- [Your goal]:
Once you reach the line containing "The width and height of the screenshot is (793, 529).", copy it and every line after it exactly, through the end of the data below.

Start of Working data

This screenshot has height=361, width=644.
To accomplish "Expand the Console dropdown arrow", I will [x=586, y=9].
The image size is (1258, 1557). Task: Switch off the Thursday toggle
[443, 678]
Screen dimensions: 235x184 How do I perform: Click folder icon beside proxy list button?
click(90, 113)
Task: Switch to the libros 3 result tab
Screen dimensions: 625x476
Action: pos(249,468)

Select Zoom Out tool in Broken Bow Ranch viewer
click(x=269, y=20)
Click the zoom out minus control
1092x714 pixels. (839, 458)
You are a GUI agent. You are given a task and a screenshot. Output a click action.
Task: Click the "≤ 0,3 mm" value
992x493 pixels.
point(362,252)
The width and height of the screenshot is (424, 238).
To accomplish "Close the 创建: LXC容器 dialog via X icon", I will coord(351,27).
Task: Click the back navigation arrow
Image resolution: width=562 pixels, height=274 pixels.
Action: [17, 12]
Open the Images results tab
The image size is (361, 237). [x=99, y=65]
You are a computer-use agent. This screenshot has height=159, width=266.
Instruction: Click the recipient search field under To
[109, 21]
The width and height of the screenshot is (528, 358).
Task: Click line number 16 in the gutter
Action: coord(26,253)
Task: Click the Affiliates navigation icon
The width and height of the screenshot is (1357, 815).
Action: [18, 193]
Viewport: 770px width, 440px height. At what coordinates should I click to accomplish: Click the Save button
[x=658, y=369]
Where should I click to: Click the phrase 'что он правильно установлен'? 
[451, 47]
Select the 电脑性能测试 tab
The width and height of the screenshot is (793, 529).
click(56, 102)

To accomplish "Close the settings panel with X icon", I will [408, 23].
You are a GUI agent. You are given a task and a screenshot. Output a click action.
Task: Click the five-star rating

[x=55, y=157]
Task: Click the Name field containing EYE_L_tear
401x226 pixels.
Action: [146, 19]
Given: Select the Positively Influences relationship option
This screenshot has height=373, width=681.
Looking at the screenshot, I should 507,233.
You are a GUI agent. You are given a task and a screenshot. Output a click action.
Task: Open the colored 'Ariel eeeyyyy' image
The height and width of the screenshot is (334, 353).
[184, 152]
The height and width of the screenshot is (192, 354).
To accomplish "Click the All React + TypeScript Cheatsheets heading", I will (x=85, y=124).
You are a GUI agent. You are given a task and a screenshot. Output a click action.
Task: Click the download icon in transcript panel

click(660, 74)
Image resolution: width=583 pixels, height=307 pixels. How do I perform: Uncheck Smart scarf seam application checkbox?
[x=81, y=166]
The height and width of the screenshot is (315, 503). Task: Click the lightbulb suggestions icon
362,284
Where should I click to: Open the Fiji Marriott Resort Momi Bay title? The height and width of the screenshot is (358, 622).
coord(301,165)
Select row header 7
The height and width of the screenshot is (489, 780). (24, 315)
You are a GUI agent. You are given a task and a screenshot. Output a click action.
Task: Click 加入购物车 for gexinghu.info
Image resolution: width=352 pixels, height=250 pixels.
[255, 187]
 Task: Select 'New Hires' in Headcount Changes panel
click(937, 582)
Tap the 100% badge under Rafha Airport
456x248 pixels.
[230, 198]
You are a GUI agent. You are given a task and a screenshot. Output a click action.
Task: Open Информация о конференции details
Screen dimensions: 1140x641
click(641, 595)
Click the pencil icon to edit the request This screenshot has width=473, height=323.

End of Working data

- [Solution for this exercise]:
The width and height of the screenshot is (793, 529).
click(56, 102)

To accomplish "Close the settings panel with X icon", I will [408, 23].
You are a GUI agent. You are given a task and a screenshot. Output a click action.
Task: Click the five-star rating

[x=55, y=157]
Task: Click the Name field containing EYE_L_tear
401x226 pixels.
Action: [146, 19]
Given: Select the Positively Influences relationship option
This screenshot has height=373, width=681.
Looking at the screenshot, I should 507,233.
You are a GUI agent. You are given a task and a screenshot. Output a click action.
Task: Open the colored 'Ariel eeeyyyy' image
The height and width of the screenshot is (334, 353).
[184, 152]
The height and width of the screenshot is (192, 354).
To accomplish "Click the All React + TypeScript Cheatsheets heading", I will (x=85, y=124).
You are a GUI agent. You are given a task and a screenshot. Output a click action.
Task: Click the download icon in transcript panel

click(660, 74)
Image resolution: width=583 pixels, height=307 pixels. How do I perform: Uncheck Smart scarf seam application checkbox?
[x=81, y=166]
The height and width of the screenshot is (315, 503). Task: Click the lightbulb suggestions icon
362,284
Where should I click to: Open the Fiji Marriott Resort Momi Bay title? The height and width of the screenshot is (358, 622).
coord(301,165)
Select row header 7
The height and width of the screenshot is (489, 780). (24, 315)
You are a GUI agent. You are given a task and a screenshot. Output a click action.
Task: Click 加入购物车 for gexinghu.info
Image resolution: width=352 pixels, height=250 pixels.
[255, 187]
 Task: Select 'New Hires' in Headcount Changes panel
click(937, 582)
Tap the 100% badge under Rafha Airport
456x248 pixels.
[230, 198]
You are a GUI agent. You are given a task and a screenshot. Output a click action.
Task: Open Информация о конференции details
Screen dimensions: 1140x641
click(641, 595)
Click the pencil icon to edit the request This screenshot has width=473, height=323.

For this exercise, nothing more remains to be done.